_INSTRUCTIONS TO FOLLOW_:
Within the entries below, find the portion that opens with the line containing "Viewport: 540px width, 304px" and closes with the line containing "Given: Open the user account icon". Retype that portion exactly and only.

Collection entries

----

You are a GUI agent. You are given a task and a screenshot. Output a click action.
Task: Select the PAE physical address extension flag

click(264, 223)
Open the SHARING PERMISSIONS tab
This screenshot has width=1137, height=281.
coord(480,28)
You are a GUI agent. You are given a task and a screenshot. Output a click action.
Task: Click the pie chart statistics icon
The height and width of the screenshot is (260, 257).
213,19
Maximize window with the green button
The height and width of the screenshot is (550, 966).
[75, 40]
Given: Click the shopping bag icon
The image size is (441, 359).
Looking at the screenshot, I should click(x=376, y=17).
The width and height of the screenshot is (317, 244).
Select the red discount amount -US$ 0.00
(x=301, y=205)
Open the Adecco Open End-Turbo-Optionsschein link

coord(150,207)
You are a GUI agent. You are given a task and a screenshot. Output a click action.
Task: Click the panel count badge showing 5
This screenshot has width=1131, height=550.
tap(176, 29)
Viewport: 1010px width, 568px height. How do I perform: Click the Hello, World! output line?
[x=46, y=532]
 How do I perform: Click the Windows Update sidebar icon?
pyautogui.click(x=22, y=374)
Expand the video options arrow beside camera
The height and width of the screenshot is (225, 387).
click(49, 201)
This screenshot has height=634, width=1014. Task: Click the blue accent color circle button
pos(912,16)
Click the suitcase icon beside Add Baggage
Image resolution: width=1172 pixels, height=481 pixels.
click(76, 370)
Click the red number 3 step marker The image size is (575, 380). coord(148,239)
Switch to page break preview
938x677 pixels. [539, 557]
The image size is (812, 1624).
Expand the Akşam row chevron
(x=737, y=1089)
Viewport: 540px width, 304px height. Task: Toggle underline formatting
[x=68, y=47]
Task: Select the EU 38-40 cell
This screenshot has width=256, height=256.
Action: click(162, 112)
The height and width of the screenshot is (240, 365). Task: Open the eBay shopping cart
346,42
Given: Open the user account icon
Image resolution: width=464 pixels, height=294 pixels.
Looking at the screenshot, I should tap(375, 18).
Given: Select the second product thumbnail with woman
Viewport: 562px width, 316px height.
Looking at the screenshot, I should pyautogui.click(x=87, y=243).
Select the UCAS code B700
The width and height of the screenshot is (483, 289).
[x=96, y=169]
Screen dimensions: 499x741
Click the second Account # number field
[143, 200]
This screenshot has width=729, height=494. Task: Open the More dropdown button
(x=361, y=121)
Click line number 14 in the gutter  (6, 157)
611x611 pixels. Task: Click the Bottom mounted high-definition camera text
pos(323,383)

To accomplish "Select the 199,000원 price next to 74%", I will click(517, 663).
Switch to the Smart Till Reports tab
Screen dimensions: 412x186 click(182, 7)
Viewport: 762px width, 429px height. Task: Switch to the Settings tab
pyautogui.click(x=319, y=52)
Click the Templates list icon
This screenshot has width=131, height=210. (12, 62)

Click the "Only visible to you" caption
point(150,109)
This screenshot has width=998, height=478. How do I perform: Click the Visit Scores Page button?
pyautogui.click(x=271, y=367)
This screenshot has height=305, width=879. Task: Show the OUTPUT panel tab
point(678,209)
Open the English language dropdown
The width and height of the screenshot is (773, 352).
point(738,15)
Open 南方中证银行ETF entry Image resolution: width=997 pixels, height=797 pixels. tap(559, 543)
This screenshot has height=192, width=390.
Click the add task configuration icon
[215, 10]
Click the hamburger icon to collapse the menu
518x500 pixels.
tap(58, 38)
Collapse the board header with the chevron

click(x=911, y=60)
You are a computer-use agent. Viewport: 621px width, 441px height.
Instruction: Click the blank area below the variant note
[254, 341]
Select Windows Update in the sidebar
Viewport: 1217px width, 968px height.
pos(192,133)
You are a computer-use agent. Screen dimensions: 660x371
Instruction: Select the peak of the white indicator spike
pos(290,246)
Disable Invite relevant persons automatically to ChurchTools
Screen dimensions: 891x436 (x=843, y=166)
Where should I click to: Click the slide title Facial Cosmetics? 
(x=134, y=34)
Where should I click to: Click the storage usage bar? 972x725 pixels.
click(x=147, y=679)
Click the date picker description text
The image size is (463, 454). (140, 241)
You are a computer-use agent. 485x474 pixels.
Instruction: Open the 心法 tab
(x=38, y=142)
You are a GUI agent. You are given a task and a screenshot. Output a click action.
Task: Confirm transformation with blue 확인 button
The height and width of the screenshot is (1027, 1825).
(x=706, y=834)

----

_WRITTEN REPLY_:
Viewport: 540px width, 304px height. Task: Toggle underline formatting
[x=68, y=47]
Task: Select the EU 38-40 cell
This screenshot has width=256, height=256.
Action: click(162, 112)
The height and width of the screenshot is (240, 365). Task: Open the eBay shopping cart
346,42
Given: Open the user account icon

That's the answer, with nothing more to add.